(PROBLEM TO WORK ON): Find where "Where should I click to: Open" occurs in the data below, and retype that line and every later line exactly.

(DATA PROVIDED):
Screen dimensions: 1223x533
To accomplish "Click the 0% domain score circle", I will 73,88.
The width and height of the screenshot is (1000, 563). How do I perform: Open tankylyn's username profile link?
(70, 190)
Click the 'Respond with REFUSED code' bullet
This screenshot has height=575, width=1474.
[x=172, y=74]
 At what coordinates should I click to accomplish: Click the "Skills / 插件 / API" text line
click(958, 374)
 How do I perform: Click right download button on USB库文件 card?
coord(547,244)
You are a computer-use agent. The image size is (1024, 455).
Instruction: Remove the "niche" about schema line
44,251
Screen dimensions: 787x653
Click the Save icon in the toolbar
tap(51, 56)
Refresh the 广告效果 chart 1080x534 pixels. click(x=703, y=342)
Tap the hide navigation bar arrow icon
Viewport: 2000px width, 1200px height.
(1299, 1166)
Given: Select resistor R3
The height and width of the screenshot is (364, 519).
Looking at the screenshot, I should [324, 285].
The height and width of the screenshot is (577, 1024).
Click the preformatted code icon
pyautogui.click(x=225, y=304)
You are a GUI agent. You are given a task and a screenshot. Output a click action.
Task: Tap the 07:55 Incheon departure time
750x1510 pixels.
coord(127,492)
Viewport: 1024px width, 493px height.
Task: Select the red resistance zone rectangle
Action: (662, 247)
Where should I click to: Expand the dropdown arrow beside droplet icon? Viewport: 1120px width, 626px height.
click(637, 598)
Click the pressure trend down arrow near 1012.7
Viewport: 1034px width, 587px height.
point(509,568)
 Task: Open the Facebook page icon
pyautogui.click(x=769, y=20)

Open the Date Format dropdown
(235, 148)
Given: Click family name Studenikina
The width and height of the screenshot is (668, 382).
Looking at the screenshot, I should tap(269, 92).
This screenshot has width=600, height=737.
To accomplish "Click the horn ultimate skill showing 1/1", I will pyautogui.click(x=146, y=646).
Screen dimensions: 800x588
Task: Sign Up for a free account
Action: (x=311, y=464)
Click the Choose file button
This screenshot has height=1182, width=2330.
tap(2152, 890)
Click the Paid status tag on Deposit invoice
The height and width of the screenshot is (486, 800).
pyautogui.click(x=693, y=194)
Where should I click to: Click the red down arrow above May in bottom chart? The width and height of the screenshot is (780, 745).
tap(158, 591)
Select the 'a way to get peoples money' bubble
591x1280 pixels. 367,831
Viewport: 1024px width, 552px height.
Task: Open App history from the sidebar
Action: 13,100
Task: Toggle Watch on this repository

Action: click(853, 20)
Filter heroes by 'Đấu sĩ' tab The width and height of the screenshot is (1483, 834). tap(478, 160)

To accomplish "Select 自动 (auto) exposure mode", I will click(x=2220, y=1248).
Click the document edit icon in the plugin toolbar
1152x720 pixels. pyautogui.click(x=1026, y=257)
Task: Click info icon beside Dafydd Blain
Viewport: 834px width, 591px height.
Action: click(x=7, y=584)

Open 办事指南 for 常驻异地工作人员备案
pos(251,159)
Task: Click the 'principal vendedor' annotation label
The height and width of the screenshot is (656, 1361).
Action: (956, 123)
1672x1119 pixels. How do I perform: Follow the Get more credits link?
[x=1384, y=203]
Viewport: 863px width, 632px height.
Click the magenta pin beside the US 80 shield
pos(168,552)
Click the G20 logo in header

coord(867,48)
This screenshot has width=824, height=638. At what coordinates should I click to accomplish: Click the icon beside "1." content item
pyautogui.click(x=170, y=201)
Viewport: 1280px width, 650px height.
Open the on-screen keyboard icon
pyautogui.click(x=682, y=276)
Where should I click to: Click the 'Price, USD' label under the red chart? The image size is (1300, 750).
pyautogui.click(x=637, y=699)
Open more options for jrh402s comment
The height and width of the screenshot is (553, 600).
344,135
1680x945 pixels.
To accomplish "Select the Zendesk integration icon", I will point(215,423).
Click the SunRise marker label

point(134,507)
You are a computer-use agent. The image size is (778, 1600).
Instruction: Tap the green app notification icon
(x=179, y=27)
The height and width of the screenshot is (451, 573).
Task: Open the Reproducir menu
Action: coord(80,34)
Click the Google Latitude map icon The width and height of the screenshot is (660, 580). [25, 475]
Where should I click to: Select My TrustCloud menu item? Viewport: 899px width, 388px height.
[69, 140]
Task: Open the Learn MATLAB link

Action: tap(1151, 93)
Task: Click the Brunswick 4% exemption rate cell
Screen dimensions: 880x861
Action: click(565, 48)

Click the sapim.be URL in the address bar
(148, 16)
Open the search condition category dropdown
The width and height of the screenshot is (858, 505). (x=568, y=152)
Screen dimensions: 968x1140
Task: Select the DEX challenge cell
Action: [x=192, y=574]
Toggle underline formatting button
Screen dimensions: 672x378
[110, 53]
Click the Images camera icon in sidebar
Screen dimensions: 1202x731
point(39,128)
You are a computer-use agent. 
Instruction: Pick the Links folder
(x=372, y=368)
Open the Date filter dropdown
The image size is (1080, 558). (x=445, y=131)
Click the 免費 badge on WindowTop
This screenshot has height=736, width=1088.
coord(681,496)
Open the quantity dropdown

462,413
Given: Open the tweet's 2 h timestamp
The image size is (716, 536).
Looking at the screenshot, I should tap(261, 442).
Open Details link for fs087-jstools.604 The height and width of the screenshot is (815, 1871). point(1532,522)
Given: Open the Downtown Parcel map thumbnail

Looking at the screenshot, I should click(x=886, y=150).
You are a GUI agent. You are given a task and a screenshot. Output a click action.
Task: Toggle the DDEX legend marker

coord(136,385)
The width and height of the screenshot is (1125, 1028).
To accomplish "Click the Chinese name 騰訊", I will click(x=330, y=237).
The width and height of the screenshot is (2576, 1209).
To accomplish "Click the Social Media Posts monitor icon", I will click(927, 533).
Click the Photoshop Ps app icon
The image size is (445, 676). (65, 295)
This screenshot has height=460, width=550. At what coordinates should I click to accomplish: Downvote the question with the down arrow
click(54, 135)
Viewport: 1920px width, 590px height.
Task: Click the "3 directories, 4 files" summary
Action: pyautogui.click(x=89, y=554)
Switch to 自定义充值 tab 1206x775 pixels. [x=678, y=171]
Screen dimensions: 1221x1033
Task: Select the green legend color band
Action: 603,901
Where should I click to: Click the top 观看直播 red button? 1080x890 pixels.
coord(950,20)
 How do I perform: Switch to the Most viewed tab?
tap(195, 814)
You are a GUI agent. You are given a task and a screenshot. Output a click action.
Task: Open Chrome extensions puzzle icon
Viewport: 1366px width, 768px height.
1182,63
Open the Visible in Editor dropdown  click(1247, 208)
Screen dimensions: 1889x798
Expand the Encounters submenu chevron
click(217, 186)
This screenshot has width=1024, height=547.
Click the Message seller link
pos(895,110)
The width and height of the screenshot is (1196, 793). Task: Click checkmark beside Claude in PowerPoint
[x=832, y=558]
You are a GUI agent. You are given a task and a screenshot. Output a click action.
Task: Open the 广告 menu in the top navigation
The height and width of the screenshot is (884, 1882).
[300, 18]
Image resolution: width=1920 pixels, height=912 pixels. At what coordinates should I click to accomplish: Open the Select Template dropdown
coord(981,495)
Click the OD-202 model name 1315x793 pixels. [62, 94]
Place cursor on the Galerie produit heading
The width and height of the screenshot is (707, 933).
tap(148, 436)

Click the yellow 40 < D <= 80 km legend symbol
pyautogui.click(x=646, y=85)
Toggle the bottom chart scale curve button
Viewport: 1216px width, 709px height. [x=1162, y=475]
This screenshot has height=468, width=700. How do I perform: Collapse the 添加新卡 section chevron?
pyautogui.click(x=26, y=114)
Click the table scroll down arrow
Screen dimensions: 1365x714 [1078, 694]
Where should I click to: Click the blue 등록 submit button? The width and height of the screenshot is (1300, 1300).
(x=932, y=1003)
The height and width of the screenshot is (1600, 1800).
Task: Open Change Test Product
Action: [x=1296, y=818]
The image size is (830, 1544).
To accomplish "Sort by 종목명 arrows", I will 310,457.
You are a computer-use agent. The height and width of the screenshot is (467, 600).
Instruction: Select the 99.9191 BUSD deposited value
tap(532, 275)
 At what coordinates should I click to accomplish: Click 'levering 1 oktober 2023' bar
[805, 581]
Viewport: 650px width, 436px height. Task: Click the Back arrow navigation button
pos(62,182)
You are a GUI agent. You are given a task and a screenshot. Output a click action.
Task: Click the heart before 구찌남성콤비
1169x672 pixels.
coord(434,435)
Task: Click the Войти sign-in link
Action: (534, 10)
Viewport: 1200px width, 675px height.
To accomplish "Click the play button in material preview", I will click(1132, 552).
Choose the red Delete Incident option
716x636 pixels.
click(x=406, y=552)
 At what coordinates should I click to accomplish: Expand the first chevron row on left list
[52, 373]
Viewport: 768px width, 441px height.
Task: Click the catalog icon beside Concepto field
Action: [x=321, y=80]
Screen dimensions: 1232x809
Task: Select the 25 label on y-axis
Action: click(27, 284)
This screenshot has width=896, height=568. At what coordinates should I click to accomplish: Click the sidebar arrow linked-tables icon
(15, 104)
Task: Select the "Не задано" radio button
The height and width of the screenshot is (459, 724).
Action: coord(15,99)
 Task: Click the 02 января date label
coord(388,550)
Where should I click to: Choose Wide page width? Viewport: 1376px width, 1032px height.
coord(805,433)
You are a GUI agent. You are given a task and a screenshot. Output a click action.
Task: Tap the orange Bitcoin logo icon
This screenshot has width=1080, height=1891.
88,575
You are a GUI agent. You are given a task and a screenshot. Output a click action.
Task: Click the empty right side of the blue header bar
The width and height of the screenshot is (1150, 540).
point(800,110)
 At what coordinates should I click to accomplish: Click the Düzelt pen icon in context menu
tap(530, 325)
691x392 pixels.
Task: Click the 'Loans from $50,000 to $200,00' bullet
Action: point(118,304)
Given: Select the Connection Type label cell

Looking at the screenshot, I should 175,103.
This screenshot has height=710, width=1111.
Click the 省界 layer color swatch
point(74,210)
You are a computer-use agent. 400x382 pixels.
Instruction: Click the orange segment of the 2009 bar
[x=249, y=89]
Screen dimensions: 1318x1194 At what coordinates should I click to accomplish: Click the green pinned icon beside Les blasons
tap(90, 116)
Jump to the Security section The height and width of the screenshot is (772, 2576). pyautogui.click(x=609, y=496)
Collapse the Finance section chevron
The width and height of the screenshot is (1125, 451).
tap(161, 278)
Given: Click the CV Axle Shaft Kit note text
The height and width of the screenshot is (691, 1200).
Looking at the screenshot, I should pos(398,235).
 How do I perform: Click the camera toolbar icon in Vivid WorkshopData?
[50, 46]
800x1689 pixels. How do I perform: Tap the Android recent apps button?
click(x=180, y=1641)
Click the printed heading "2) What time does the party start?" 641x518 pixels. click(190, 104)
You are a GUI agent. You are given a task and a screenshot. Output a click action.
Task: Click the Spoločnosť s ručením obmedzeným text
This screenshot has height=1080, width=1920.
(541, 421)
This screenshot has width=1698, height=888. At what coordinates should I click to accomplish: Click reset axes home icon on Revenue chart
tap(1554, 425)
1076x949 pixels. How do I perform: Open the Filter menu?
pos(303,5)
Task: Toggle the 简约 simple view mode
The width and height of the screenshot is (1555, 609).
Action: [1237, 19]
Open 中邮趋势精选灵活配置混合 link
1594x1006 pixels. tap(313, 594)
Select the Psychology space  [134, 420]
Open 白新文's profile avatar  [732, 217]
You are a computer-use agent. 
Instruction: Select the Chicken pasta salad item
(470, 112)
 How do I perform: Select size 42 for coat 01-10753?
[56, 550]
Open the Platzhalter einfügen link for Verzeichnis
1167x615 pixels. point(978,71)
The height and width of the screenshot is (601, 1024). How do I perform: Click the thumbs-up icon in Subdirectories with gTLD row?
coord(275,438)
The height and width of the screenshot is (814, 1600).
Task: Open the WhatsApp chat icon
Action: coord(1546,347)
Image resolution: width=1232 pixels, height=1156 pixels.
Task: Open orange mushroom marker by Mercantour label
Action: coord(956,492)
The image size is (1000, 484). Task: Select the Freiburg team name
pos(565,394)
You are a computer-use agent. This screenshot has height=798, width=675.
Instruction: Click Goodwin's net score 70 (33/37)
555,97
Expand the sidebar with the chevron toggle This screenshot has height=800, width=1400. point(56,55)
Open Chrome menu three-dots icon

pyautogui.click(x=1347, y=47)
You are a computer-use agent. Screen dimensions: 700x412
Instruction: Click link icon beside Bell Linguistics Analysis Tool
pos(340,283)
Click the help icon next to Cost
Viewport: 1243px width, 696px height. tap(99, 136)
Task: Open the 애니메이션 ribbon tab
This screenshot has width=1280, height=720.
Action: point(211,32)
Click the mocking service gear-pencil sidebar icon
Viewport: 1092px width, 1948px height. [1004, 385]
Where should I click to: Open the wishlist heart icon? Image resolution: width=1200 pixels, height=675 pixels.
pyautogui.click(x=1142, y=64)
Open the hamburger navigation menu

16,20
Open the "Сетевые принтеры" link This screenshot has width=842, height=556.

(ANSWER FOR THE TASK):
Where should I click to: Open the wishlist heart icon? Image resolution: width=1200 pixels, height=675 pixels.
pyautogui.click(x=1142, y=64)
Open the hamburger navigation menu

16,20
Open the "Сетевые принтеры" link This screenshot has width=842, height=556.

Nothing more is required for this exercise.